I'm a single 24/7 parent, and I'm in recovery now. I have a 14 year old son.

I was in some pretty major denial when my son was young, even if I rarely drank in front of him. When he was young, my drinking was mostly binging on the rare weekend he was away from me. As he got older from about 5-11 he would see me drinking when I had people over for dinner parties or what not or getting ready to go out. I fooled myself into thinking it was okay because other normal drinkers did the same thing.

From about ages 11-13, I drank at home, never daily, but my son saw me majorly intoxicated many times. He was also late for school or flat out missed out school many times.

He went from a student who won an award at the end of middle school for having the having marks in math all three years running, to failing his first year of high school this year by november ( his marks at that point were such it would be impossible to bring them up to passing).


He is now currently being treated for severe anxiety and depression.

welcome here, I didn't mean to make this about myself, but my heart breaks on a daily basis for my child. He did not deserve this.

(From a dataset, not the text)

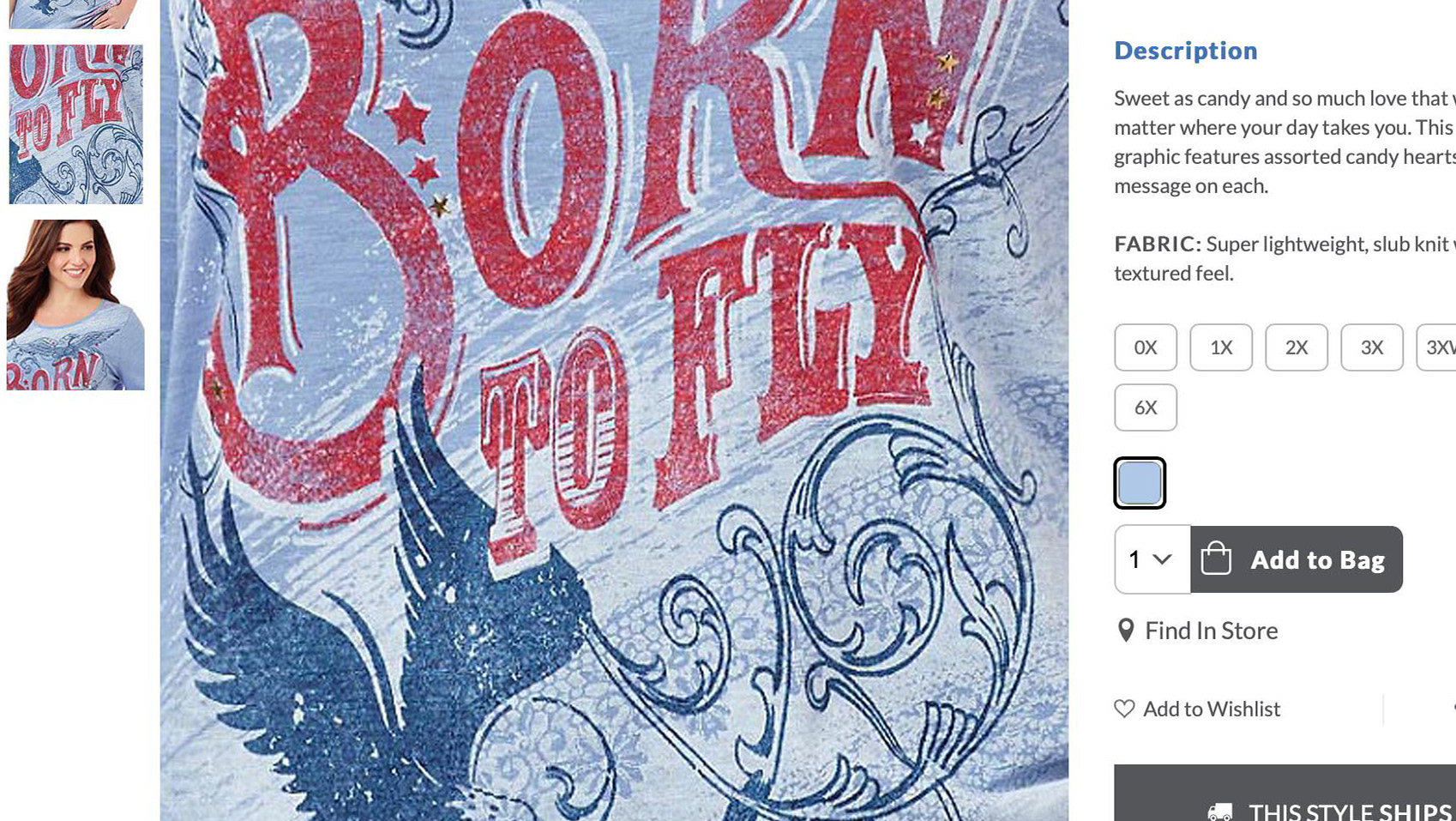
Task: Click the shopping bag icon
Action: pyautogui.click(x=1216, y=558)
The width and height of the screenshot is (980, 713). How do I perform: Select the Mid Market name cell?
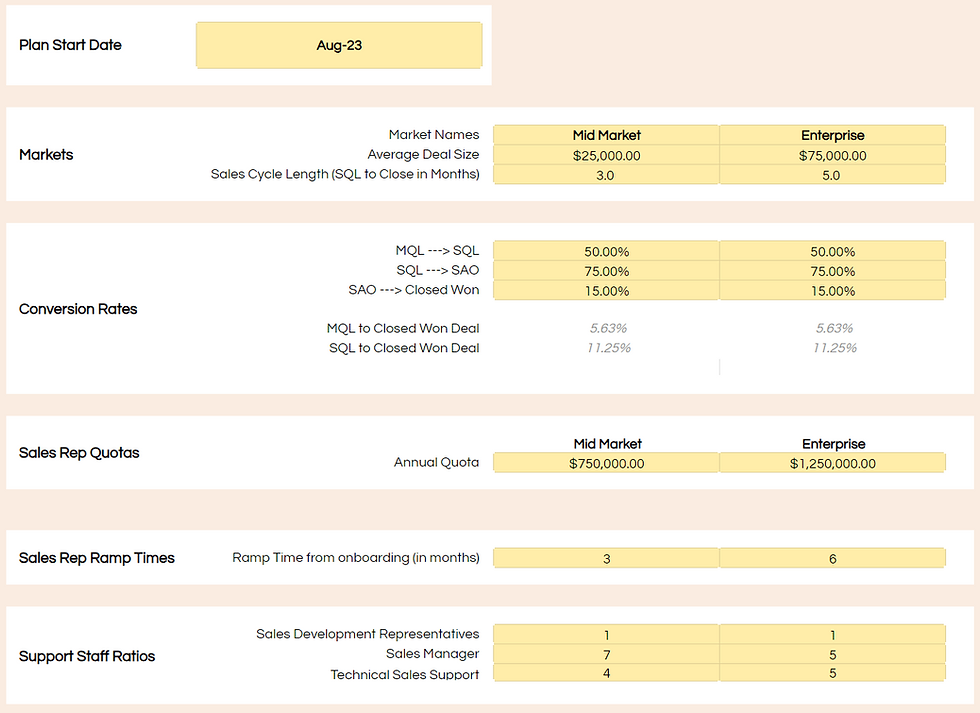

I knew this while drinking, but I couldn't stop. And one thing that kept me drinking was the shame I felt over my son. Even more so because I was perceived as a good mother. I was too afraid to tell anyone what my son went through at home.

I'm glad your here and recognize what drinking can do to kids. And, it doesn't get better.

The memories for the kids stay, and drinking gets worse, not better if you continue.

So glad you've made the decision to stop.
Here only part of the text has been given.